TRY IT -
With both ends included, repeat exactly the lines of the entries below from the one containing "This screenshot has width=1456, height=819. Task: Open" down to the one containing "Task: Click the Business", and no others.

RAW DATA -
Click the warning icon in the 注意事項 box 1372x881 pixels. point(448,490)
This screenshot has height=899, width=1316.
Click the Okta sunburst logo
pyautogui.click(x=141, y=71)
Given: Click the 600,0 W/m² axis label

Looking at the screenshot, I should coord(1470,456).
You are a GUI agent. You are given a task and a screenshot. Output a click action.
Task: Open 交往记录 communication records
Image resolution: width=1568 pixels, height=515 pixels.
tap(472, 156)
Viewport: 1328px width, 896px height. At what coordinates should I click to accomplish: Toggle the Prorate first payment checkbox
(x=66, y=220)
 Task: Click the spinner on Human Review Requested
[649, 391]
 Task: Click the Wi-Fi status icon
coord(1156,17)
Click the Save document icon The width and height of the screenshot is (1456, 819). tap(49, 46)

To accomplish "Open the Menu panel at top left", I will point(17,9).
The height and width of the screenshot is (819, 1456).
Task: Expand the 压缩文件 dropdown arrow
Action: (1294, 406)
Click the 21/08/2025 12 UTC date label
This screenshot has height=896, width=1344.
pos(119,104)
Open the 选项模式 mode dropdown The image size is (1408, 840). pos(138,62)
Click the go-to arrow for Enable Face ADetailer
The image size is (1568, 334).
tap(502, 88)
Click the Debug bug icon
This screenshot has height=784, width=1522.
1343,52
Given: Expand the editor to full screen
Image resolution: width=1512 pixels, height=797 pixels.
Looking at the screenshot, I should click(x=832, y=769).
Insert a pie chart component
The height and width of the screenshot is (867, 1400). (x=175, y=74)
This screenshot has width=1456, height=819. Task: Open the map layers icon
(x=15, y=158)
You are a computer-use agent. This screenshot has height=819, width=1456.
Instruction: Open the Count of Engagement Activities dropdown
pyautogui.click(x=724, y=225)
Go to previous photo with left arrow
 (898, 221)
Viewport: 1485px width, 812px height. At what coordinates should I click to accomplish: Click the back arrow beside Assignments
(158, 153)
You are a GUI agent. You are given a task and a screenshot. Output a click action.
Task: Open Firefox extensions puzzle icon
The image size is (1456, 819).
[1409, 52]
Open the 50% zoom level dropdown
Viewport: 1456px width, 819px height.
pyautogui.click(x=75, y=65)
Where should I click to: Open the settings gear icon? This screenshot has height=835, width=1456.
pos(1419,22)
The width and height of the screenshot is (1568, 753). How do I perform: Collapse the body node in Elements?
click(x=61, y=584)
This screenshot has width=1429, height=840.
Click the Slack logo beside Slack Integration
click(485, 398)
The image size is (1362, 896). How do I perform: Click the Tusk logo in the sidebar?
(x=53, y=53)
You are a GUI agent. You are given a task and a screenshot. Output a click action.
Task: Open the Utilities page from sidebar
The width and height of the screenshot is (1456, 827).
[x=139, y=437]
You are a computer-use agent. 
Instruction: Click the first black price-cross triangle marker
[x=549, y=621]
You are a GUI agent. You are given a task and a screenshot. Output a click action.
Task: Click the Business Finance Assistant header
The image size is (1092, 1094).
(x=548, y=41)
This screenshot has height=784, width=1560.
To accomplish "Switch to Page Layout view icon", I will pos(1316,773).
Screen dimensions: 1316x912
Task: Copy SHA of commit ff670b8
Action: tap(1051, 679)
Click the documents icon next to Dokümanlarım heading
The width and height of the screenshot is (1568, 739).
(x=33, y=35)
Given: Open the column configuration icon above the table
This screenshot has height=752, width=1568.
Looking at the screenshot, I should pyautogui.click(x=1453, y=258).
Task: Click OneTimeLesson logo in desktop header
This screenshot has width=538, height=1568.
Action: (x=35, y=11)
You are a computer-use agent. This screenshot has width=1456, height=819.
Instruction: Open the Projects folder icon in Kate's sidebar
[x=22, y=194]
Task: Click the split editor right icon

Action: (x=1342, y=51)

RESPONSE -
This screenshot has width=1456, height=819. Task: Open the map layers icon
(x=15, y=158)
You are a computer-use agent. This screenshot has height=819, width=1456.
Instruction: Open the Count of Engagement Activities dropdown
pyautogui.click(x=724, y=225)
Go to previous photo with left arrow
 (898, 221)
Viewport: 1485px width, 812px height. At what coordinates should I click to accomplish: Click the back arrow beside Assignments
(158, 153)
You are a GUI agent. You are given a task and a screenshot. Output a click action.
Task: Open Firefox extensions puzzle icon
The image size is (1456, 819).
[1409, 52]
Open the 50% zoom level dropdown
Viewport: 1456px width, 819px height.
pyautogui.click(x=75, y=65)
Where should I click to: Open the settings gear icon? This screenshot has height=835, width=1456.
pos(1419,22)
The width and height of the screenshot is (1568, 753). How do I perform: Collapse the body node in Elements?
click(x=61, y=584)
This screenshot has width=1429, height=840.
Click the Slack logo beside Slack Integration
click(485, 398)
The image size is (1362, 896). How do I perform: Click the Tusk logo in the sidebar?
(x=53, y=53)
You are a GUI agent. You are given a task and a screenshot. Output a click action.
Task: Open the Utilities page from sidebar
The width and height of the screenshot is (1456, 827).
[x=139, y=437]
You are a computer-use agent. 
Instruction: Click the first black price-cross triangle marker
[x=549, y=621]
You are a GUI agent. You are given a task and a screenshot. Output a click action.
Task: Click the Business Finance Assistant header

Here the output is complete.